Bi-Temporal Memory

Operon's BiTemporalMemory tracks facts along two independent time axes:

Unlike HistoneStore (epigenetic marks on memories) or EpisodicMemory (tiered decay), bi-temporal memory is append-only — corrections close old records and create new ones, so the full history is always reconstructible.

Why two time axes?

A single timestamp conflates two different questions:

  1. "What is true now?" (valid-time query)
  2. "What did the system believe at decision time?" (record-time query)

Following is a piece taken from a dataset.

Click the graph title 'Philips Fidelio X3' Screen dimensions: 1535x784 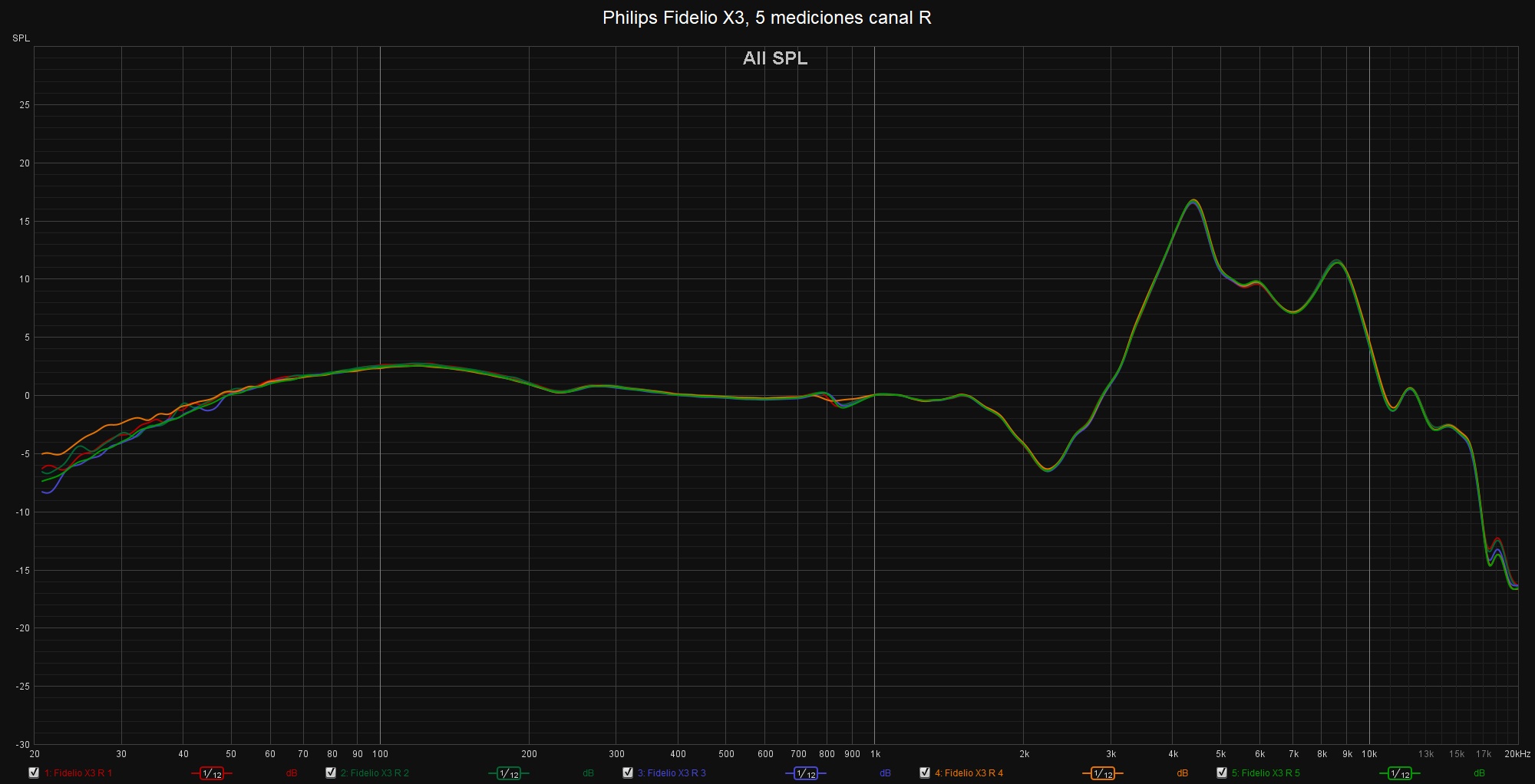(x=767, y=18)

These diverge whenever facts are ingested with delay or corrected retroactively — which is the norm in compliance, healthcare, and finance workflows. Bi-temporal memory makes the divergence explicit and queryable.

Quick start

from datetime import datetime, timedelta
        from operon_ai import BiTemporalMemory
        
        mem = BiTemporalMemory()
        
        day1 = datetime(2025, 1, 1)
        day3 = day1 + timedelta(days=2)
        day5 = day1 + timedelta(days=4)
        
        # Record a fact: client risk tier is "medium" (valid day 1, ingested day 3)
        fact = mem.record_fact("client:42", "risk_tier", "medium",
                               valid_from=day1, recorded_from=day3, source="crm")
        
        # Correct it: actually "high", retroactive to day 1 (recorded day 5)
        mem.correct_fact(fact.fact_id, "high",
                         valid_from=day1, recorded_from=day5, source="manual_review")
        

Querying

Three retrieval methods correspond to three questions:

day2 = day1 + timedelta(days=1)
        day4 = day1 + timedelta(days=3)
        day6 = day1 + timedelta(days=5)
        
        # What is true at day 2? (current active records only)
        mem.retrieve_valid_at(at=day2, subject="client:42")       # → "high"
        
        # What had the system recorded by day 2?
        mem.retrieve_known_at(at=day2, subject="client:42")        # → [] (not yet ingested)
        
        # What did the system believe was true on day 2, given what it knew by day 4?
        mem.retrieve_belief_state(at_valid=day2, at_record=day4)   # → "medium"
        
        # Same question, but given what it knows by day 6 (after correction)?
        mem.retrieve_belief_state(at_valid=day2, at_record=day6)   # → "high"
        

History and audit

# Full correction history for a subject, sorted by record time
        mem.history("client:42")
        
        # What changed between two points on either axis?
        mem.diff_between(day4, day6, axis="record")
        
        # World-time timeline, sorted by valid_from
        mem.timeline_for("client:42")
        

Append-only semantics

Corrections never mutate existing records. Instead:

  1. The old record's recorded_to is set (closing it on the record-time axis).
  2. A new record is appended with supersedes pointing to the old fact_id.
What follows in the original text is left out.